For $150 a year or $23 per month, you can upgrade to NBA League Pass Premium, which enables you to stream a game on three devices at once and watch all games commercial free.
NBA Team Pass
That’s a big investment if you only want to follow your favorite team. NBA Team Pass is a less-expensive alternative. For $90 a year, you get access to all your squad’s local broadcasts for both home and away games.
The rub is that NBA blackout rules still apply. If you live in your team’s “home” market—a Warriors fan residing in the San Francisco Bay Area, for example—you still won’t be able to watch their games even with a Team Pass subscription (this goes for League Pass as well). Your team’s home market, however, isn’t necessarily defined by your town’s city limits.
In the NBA’s own words, the league determines blackout zones “using zip code (if watching via a satellite television provider), a combination of zip code and cable system distribution territory (if watching via a cable television provider), or by the IP address associated with your internet connection or your mobile device’s GPS coordinates.”
That means this isn’t a cord-cutting option for everyone. You can see which teams are not available in your area in the blackout section on this page when you choose your subscription.

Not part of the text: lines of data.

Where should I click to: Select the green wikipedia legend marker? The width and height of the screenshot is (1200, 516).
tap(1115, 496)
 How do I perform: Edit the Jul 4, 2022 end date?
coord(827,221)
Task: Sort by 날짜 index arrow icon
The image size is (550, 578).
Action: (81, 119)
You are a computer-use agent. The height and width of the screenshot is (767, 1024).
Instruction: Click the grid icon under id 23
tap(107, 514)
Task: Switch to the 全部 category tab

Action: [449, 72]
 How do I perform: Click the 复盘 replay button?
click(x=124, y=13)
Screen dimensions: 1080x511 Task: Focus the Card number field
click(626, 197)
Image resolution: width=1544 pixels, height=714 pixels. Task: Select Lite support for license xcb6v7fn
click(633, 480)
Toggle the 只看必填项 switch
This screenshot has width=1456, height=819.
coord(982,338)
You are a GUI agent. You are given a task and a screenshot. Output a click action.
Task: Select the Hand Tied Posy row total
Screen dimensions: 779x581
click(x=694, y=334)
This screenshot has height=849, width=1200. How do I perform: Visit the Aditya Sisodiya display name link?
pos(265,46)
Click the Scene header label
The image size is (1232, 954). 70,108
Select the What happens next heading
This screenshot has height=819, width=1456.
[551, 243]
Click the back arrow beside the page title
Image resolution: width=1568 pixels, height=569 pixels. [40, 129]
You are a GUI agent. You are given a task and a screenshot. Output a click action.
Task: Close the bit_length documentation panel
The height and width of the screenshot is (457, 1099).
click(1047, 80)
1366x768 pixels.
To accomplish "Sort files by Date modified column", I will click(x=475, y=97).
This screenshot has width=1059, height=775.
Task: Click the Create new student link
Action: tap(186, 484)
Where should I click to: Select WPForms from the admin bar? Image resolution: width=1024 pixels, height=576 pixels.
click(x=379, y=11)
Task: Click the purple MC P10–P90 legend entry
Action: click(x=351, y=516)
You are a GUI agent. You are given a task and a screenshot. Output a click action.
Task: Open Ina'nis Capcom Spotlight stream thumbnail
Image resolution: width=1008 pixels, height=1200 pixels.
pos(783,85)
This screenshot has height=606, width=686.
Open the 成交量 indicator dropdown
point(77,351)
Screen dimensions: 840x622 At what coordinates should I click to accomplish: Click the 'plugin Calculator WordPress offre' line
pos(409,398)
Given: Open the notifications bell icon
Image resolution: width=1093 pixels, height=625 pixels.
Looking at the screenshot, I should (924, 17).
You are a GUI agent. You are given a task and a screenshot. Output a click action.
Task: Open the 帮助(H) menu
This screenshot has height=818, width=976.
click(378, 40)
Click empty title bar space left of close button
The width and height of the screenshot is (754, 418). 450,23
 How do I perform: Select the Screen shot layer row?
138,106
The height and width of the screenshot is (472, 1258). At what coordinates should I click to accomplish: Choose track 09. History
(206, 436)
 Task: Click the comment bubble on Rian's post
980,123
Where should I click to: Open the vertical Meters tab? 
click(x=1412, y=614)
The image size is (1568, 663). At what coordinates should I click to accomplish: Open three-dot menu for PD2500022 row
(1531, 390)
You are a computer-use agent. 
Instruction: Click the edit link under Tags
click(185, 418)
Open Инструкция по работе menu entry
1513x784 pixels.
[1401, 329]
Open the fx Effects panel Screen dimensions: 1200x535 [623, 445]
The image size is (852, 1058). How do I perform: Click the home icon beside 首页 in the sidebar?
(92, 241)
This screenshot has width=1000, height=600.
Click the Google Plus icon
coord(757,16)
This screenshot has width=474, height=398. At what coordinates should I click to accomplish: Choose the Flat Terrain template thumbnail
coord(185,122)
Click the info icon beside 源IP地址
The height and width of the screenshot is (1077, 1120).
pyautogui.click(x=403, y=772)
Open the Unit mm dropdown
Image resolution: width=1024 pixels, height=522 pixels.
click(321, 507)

NBA streaming is still 50-50 ball
Streaming live NBA games continues to be a mixed bag for cord-cutters. The availability of national broadcasts through streaming services gives you a courtside seat for some of the biggest matchups of the season. But local fanbases who want to follow their team continue to be left on the bench, for the most part. Until streaming options for regional sports networks become more widely available, you might want to dust off your radio.